- [Exercise description] Return the following lines verbatim, covering every item without changing anything.

- [Material for this task]
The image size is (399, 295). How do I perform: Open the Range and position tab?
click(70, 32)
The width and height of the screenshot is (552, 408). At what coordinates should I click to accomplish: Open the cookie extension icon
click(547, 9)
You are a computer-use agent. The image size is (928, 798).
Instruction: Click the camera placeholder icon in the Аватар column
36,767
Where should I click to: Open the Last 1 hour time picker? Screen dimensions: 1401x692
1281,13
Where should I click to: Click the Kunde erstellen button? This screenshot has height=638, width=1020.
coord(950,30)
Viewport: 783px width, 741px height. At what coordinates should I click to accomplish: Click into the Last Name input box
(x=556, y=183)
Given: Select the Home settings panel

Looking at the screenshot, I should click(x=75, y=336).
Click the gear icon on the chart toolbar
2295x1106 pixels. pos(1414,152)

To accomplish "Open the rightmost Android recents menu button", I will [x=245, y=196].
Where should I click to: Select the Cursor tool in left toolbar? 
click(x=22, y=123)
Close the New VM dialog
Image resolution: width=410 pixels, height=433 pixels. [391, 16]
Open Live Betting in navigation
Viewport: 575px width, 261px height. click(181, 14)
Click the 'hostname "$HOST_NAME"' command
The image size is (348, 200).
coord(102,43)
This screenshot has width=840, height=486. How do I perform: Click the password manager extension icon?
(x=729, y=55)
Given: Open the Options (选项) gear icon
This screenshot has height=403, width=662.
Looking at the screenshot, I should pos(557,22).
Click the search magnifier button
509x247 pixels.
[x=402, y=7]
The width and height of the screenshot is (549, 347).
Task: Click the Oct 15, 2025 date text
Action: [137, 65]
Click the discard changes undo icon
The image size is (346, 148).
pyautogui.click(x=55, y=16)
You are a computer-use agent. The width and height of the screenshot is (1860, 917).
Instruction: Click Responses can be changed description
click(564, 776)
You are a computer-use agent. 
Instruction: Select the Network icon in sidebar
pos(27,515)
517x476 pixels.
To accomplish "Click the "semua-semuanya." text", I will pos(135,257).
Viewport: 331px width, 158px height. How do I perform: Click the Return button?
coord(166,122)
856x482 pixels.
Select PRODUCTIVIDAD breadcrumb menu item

- [Full response]
The image size is (399, 295). How do I perform: Open the Range and position tab?
click(70, 32)
The width and height of the screenshot is (552, 408). At what coordinates should I click to accomplish: Open the cookie extension icon
click(547, 9)
You are a computer-use agent. The image size is (928, 798).
Instruction: Click the camera placeholder icon in the Аватар column
36,767
Where should I click to: Open the Last 1 hour time picker? Screen dimensions: 1401x692
1281,13
Where should I click to: Click the Kunde erstellen button? This screenshot has height=638, width=1020.
coord(950,30)
Viewport: 783px width, 741px height. At what coordinates should I click to accomplish: Click into the Last Name input box
(x=556, y=183)
Given: Select the Home settings panel

Looking at the screenshot, I should click(x=75, y=336).
Click the gear icon on the chart toolbar
2295x1106 pixels. pos(1414,152)

To accomplish "Open the rightmost Android recents menu button", I will [x=245, y=196].
Where should I click to: Select the Cursor tool in left toolbar? 
click(x=22, y=123)
Close the New VM dialog
Image resolution: width=410 pixels, height=433 pixels. [391, 16]
Open Live Betting in navigation
Viewport: 575px width, 261px height. click(181, 14)
Click the 'hostname "$HOST_NAME"' command
The image size is (348, 200).
coord(102,43)
This screenshot has width=840, height=486. How do I perform: Click the password manager extension icon?
(x=729, y=55)
Given: Open the Options (选项) gear icon
This screenshot has height=403, width=662.
Looking at the screenshot, I should pos(557,22).
Click the search magnifier button
509x247 pixels.
[x=402, y=7]
The width and height of the screenshot is (549, 347).
Task: Click the Oct 15, 2025 date text
Action: [137, 65]
Click the discard changes undo icon
The image size is (346, 148).
pyautogui.click(x=55, y=16)
You are a computer-use agent. The width and height of the screenshot is (1860, 917).
Instruction: Click Responses can be changed description
click(564, 776)
You are a computer-use agent. 
Instruction: Select the Network icon in sidebar
pos(27,515)
517x476 pixels.
To accomplish "Click the "semua-semuanya." text", I will pos(135,257).
Viewport: 331px width, 158px height. How do I perform: Click the Return button?
coord(166,122)
856x482 pixels.
Select PRODUCTIVIDAD breadcrumb menu item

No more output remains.